FP rates vary depending on the ham corpus. In other words, your FP rates may not be the same as someone else's FP rates if your mail differs from theirs, which is almost certainly the case.
That said, here are some results Daniel Quinlan posted from the mass-checks on the SpamAssassin corpora around 26 January 2005:
Weekly mass-check results for SURBL:
OVERALL% SPAM% HAM% S/O RANK SCORE NAME 217996 164295 53701 0.754 0.00 0.00 (all messages) 100.000 75.3661 24.6339 0.754 0.00 0.00 (all messages as %) 11.644 15.4490 0.0037 1.000 0.98 3.90 URIBL_SC_SURBL 39.572 52.4976 0.0261 1.000 0.98 3.00 URIBL_JP_SURBL 51.955 68.9236 0.0391 0.999 0.96 2.00 URIBL_OB_SURBL 5.690 7.5492 0.0000 1.000 0.95 2.01 URIBL_AB_SURBL 53.948 71.5238 0.1769 0.998 0.83 0.54 URIBL_WS_SURBL 0.030 0.0396 0.0000 1.000 0.51 0.84 URIBL_PH_SURBL
SC and AB have much better real world results than show above because their time period is much shorter than the test corpora's.
Also note that the JP data is now removed from the WS data, and some old data was removed from WS. So the WS spam and ham hit rates have probably both decreased since this check was done. JP should be about the same.

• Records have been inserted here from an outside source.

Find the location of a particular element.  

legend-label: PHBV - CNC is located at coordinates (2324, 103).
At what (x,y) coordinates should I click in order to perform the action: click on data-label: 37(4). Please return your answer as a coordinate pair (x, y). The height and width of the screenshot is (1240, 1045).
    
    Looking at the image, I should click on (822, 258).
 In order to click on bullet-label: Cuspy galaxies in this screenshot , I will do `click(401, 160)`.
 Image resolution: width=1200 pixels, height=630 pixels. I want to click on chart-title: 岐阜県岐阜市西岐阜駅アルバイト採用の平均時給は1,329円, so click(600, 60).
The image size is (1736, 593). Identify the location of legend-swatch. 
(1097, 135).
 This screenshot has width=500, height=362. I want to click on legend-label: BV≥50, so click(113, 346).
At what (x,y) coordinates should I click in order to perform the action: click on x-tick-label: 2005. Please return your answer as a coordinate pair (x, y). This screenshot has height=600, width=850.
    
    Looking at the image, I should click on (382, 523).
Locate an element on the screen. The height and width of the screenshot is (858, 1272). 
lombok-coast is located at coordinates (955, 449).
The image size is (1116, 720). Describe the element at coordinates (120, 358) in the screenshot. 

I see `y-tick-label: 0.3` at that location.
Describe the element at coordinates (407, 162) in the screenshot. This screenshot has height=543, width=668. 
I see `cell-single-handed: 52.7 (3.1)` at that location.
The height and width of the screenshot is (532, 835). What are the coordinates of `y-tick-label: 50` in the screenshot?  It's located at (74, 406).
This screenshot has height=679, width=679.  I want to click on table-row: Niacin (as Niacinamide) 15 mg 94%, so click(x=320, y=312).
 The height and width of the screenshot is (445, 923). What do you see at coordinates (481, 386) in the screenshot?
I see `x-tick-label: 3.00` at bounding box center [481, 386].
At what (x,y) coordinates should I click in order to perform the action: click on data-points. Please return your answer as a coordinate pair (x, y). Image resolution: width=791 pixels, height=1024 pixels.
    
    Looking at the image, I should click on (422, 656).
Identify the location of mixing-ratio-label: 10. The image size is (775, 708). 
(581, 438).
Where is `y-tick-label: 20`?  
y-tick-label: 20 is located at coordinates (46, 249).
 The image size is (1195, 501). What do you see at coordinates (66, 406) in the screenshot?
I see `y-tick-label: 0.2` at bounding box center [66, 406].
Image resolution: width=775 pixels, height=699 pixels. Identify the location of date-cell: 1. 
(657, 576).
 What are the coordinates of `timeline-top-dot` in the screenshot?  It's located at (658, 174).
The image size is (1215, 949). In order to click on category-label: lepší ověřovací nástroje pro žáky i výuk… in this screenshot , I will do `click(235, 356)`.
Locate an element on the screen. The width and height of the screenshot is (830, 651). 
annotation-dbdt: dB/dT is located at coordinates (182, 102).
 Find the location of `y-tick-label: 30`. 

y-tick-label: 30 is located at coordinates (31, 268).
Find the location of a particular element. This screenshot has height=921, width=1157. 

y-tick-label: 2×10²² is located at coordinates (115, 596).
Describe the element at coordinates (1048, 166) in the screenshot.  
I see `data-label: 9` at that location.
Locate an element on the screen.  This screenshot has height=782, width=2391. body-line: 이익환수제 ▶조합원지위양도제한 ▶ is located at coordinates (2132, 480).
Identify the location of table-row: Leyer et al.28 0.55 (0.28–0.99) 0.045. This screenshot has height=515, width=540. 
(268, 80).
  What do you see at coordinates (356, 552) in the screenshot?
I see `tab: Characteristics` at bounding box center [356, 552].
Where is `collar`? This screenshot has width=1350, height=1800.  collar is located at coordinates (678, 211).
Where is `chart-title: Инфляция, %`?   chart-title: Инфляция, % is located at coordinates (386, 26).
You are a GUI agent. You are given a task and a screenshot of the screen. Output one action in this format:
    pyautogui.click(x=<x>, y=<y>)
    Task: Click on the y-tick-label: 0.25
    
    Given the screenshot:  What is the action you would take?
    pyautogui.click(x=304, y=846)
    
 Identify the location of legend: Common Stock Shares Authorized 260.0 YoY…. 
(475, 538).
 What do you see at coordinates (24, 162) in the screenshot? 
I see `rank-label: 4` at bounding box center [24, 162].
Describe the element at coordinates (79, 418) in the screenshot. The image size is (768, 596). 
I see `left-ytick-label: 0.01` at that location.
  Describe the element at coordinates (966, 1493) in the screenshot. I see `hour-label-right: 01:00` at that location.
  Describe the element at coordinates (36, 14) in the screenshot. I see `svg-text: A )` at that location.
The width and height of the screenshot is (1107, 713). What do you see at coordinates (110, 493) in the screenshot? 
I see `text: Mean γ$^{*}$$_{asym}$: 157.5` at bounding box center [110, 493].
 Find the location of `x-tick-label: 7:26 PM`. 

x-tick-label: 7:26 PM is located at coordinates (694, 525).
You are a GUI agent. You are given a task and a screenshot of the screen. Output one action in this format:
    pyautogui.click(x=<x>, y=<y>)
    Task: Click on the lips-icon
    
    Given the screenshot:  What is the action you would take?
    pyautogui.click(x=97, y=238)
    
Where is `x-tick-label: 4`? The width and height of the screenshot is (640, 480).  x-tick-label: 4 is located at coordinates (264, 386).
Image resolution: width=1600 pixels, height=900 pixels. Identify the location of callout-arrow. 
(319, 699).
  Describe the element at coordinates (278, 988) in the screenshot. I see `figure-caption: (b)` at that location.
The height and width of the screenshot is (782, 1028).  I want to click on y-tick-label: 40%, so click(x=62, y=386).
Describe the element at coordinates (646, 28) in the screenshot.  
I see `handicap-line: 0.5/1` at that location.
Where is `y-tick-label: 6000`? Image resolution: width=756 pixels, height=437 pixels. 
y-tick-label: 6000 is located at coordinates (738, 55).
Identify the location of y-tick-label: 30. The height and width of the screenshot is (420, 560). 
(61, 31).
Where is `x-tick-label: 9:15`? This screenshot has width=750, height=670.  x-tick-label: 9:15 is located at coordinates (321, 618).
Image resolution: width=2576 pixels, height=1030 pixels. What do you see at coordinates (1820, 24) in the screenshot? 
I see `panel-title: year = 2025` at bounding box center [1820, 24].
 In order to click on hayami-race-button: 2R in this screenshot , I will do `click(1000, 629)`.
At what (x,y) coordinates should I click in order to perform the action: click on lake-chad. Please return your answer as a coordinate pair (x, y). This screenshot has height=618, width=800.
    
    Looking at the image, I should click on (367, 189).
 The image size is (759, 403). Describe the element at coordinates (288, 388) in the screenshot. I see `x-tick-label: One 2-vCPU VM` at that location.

And if possible, has anybody statistics from FP's that where on several of the sublists -at the same time-? Something "like" the dns-hits in : http://www.surbl.org/permuted-hits.out.txt (which Google didn't find alink to, maybe adding a link inside one of the www.surbl.org pages would be nice...)
I'm thinking of adding scoring each sublist to let the user decide on the FP safety. Is very easy for me to generate and seems easy to configure even for end users:
a*[sc] + b*[ws] + c*[ob] + d* [jp] + e * [ab] + f * [ph] >= 100
for example
d could 100 -->> even a hit on jp is spam b could be 99 -->> need at least another entry a,c could be 50 -->> need more...
I don't think that is known yet. I had proposed setting up some test lists with combinations like this, but got no response. ;-)
If it *is* known I think we'd all like to hear about it. :-) Jeff C. -- "If it appears in hams, then don't list it."